The present invention relates in general to mine roof supports and more particularly to such supports having a main roof-engaging structure linked to an auxiliary roof-engaging structure at its front end.

It is well known to provide an auxiliary roof-engaging structure or extension cap on the main roof cap of a mine roof support which can take the form of a trestle, a shield support and/or a walking support. Such auxiliary roof-engaging structures are used to underpin the roof at the critical forward zone where it adjoins the mineral face. These structure can be designed to slide in and out towards the workface or to swing up and down. It is also known to provide a roof support with a multi-part auxiliary roof-engaging structure which itself is designed for swinging and has a sliding forward extension within or below a rear component pivotably linked to the main cap. This type of sliding extension does not generally underpin the roof over a sufficiently large area since it tends to engage on the roof at discrete separated points. To avoid this problem the sliding extension can be arranged on the rear component so that when the auxiliary structure is braced against the roof under relatively high setting pressure, the sliding extension likewise is braced against the roof over its full area. However in the braced or set condition it is not possible to move the sliding extension in and out and it has been necessary for personnel to manually adjust the setting pressure to permit adjustment of the sliding extension. This largely emperical control is disadvantageous since it can lead to temporary removal of all support for the roof over the critical forward zone which can result in partial roof collapse. A general object of the present invention is to provide an improved roof support structure.

# GIVEN TASK 1
Summarize the passage on mine roof supports in two sentences.
# GIVEN TASK 2
Resume the passage on mine roof supports, picking up after its final sentence.

(Word and element pointing entries)

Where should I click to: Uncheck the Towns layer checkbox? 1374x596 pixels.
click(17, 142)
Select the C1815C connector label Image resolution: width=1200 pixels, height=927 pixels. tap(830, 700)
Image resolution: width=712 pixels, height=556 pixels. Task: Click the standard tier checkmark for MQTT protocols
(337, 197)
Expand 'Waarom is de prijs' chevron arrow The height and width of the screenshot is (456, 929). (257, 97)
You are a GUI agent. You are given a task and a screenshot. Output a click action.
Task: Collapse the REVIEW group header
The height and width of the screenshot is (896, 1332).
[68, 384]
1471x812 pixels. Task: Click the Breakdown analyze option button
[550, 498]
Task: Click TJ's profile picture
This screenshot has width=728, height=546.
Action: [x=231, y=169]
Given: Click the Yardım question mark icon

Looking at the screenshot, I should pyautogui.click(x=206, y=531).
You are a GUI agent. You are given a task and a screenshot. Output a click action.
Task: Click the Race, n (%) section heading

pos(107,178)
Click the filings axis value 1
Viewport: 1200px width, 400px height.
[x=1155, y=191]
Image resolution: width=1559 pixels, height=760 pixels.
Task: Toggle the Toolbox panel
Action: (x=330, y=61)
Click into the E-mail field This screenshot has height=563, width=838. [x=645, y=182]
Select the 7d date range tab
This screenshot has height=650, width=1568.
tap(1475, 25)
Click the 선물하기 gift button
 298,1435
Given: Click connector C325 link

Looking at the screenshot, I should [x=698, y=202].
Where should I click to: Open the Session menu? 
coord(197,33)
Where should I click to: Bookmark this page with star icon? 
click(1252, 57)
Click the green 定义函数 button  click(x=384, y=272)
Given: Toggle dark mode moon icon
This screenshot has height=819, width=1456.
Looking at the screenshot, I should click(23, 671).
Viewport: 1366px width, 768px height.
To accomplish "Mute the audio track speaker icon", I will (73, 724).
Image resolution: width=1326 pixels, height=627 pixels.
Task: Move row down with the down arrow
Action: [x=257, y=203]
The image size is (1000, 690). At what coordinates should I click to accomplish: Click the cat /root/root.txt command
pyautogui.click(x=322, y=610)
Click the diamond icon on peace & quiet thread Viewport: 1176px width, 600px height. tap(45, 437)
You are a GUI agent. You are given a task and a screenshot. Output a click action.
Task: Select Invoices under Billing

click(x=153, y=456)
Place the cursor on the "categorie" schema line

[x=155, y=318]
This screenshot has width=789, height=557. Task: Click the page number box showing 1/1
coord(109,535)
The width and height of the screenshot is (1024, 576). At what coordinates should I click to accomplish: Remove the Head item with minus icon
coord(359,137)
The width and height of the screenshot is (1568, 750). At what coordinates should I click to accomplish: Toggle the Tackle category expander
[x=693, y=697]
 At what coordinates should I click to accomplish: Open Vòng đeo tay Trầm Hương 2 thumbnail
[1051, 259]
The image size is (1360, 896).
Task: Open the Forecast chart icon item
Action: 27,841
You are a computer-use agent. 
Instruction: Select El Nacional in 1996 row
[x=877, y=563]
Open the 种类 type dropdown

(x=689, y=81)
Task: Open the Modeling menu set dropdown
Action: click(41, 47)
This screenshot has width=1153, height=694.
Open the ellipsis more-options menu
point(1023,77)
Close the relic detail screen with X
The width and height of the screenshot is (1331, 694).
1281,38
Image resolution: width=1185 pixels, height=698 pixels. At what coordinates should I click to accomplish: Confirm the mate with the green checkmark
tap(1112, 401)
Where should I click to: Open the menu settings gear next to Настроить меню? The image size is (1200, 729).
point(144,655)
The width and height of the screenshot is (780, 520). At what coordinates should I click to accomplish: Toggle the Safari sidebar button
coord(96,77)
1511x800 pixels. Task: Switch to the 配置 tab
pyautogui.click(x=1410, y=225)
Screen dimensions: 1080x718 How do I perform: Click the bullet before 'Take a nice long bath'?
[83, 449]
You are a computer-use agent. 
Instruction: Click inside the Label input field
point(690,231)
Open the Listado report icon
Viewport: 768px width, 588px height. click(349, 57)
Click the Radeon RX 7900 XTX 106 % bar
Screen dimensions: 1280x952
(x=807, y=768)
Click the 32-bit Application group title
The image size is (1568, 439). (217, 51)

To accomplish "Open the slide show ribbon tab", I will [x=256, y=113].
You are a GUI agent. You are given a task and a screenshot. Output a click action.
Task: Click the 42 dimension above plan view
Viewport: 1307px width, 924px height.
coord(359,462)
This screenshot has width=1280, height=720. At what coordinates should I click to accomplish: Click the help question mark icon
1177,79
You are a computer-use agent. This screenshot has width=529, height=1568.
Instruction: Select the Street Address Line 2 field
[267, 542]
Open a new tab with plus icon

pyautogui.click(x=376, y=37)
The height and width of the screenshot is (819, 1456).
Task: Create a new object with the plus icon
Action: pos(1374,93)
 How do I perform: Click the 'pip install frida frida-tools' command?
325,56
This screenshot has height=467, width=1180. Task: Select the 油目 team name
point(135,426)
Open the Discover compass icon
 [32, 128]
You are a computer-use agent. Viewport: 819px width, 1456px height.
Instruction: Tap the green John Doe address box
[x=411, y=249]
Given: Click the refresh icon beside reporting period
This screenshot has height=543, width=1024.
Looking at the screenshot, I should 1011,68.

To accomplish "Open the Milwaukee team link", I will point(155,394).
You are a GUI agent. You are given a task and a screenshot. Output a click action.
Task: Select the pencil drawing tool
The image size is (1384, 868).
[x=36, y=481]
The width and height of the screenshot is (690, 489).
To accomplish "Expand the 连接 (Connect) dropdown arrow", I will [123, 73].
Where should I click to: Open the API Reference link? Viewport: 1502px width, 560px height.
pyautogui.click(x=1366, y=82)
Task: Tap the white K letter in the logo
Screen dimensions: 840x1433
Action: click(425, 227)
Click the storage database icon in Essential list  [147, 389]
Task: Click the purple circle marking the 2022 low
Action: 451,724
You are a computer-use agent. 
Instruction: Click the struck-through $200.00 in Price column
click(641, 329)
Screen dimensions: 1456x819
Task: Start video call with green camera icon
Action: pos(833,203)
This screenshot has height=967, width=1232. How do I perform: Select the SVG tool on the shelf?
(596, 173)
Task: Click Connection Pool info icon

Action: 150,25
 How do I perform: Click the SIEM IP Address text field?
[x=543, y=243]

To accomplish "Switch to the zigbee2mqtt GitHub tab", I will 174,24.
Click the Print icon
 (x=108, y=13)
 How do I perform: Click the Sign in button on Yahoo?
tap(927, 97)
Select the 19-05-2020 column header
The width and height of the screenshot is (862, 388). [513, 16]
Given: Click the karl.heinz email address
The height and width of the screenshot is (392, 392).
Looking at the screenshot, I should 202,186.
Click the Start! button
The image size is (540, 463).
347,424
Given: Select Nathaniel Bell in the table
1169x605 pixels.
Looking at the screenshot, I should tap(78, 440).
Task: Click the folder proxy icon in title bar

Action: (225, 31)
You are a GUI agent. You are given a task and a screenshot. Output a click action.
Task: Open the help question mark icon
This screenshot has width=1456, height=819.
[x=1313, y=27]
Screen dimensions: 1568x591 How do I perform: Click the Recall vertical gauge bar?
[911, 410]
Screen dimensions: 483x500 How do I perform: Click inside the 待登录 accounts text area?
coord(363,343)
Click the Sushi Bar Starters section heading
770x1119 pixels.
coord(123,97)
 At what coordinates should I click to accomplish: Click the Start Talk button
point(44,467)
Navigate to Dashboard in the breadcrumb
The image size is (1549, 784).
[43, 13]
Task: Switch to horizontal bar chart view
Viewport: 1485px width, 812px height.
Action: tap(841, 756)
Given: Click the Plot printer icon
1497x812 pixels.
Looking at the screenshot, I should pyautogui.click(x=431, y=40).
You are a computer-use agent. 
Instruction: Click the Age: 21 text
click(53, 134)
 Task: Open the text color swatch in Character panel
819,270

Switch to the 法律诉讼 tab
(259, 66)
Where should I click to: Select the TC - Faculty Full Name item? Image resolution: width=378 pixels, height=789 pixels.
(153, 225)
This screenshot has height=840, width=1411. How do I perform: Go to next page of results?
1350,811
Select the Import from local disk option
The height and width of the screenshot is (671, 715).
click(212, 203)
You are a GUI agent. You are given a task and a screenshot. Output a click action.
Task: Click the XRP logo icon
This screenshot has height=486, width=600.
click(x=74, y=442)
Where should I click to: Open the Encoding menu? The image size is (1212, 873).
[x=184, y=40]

# FINAL RESULT 1
The passage concerns mine roof supports whose main roof-engaging structure is linked at its front end to an auxiliary roof-engaging structure, which underpins the roof at the critical forward zone adjoining the mineral face. Known sliding extensions either engage the roof only at discrete separated points or, when braced over their full area, cannot be moved in and out unless personnel manually adjust the setting pressure, a practice that can temporarily remove all support over that zone and result in partial roof collapse.

# FINAL RESULT 2
SUMMARY OF THE INVENTION

In accordance with the invention the pressure which serves to hold a multi-part auxiliary roof-engaging structure of a mine roof support against the roof is automatically reduced whenever the forward component thereof is being displaced. A roof support constructed in accordance with the invention may thus have a main roof-engaging structure and a multi-part auxiliary roof-engaging structure carried by the main structure, the auxiliary roof-engaging structure being composed of a first component linked to the main structure and a second component slidably displaceable to extend and retract in relation to the first component, first hydraulic means for setting the auxiliary structure against the roof of a mine working, second hydraulic means for slidably displacing the second component in relation to the first component of the auxiliary roof-engaging structure and a hydraulic control arrangement associated therewith which operates on the first hydraulic means to automatically reduce the hydraulic setting pressure acting on the auxiliary structure whenever the second hydraulic means is operated to displace the second component of the auxiliary roof-engaging structure in relation to the first component thereof.

The first and second hydraulic means can take the form of double-acting piston and cylinder units.

The automatic pressure reduction can be achieved by connecting the working chamber of the piston and cylinder unit used to set the structure against the roof to the return line by way of a pressure relief valve. A control valve, which is automatically opened whenever pressure fluid is admitted to the working chamber of the piston and cylinder unit used for extending or retracting the second or forward component, can be used to establish the connection.

Multi-way valve devices can be connected to a pressure-fluid feed line, to said return line and to the first and second units. These devices serve selectively to extend and retract the units thereby to extend and retract the units to swing the auxiliary structure up and down and to extend and retract the forward component thereof.

Preferably, a further pressure-relief valve is connected between the said working chamber of the first unit and the return line and the further pressure-relief valve is set to open at a higher pressure than that at which the first-mentioned relief valve opens thereby to protect the construction against excess pressure.

The invention may be understood more readily, and various other aspects and features of the invention may become apparent, from consideration of the following description.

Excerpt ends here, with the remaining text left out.